(Stored data)
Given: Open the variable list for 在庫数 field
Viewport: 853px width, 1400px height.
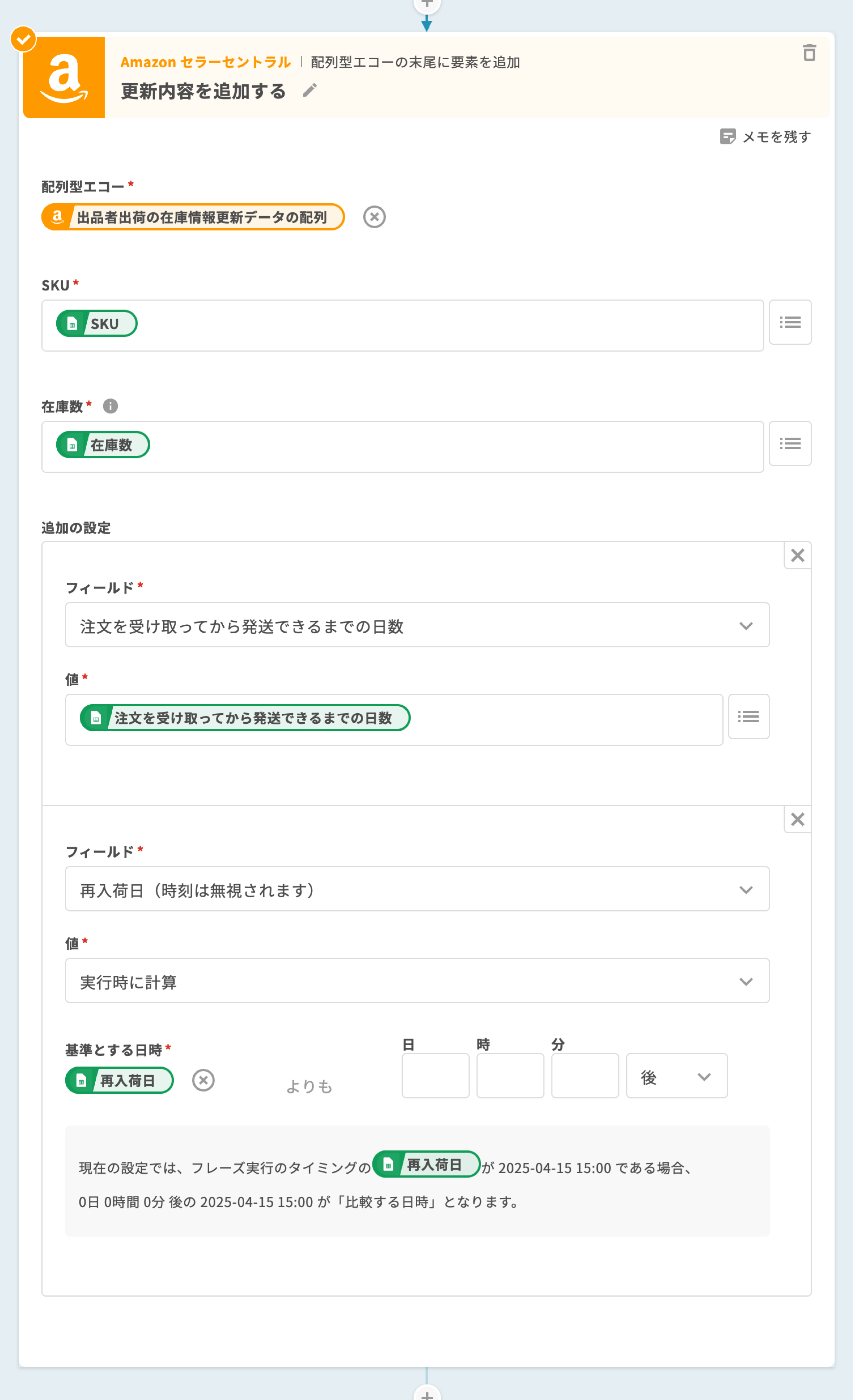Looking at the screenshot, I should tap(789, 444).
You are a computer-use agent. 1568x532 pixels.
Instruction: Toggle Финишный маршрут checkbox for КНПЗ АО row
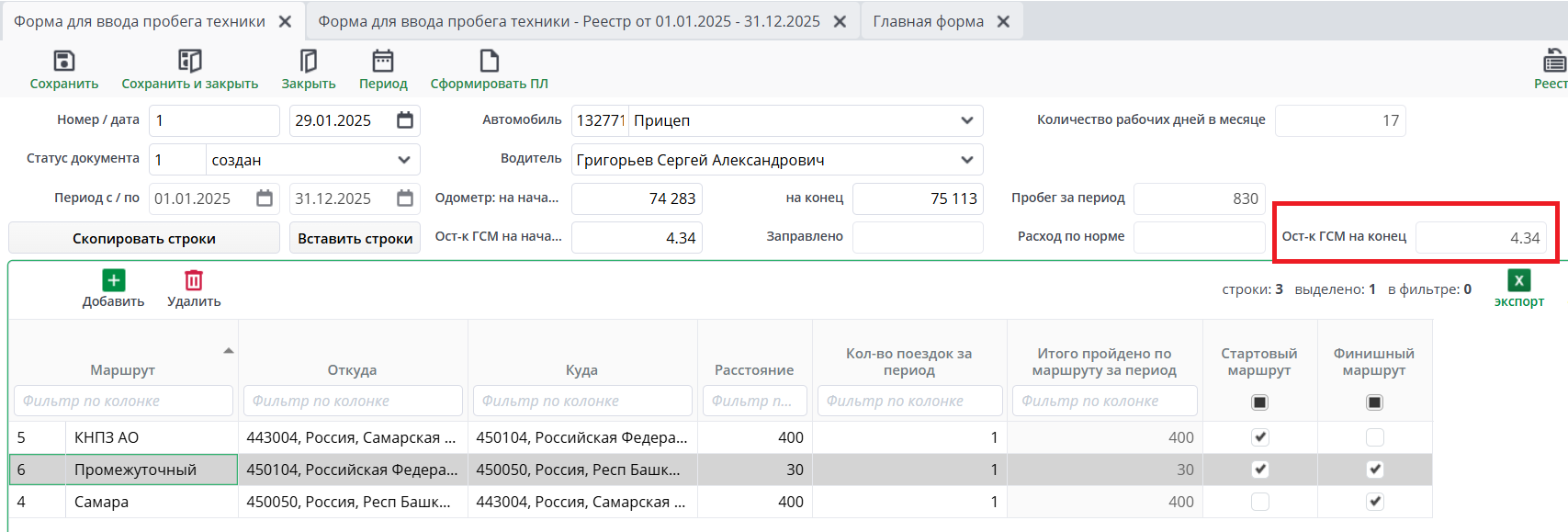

*EXERCISE*: Output all the data, exactly, without images.

*RESPONSE BOX*:
Given: Open the variable list for 在庫数 field
Viewport: 853px width, 1400px height.
Looking at the screenshot, I should tap(789, 444).
You are a computer-use agent. 1568x532 pixels.
Instruction: Toggle Финишный маршрут checkbox for КНПЗ АО row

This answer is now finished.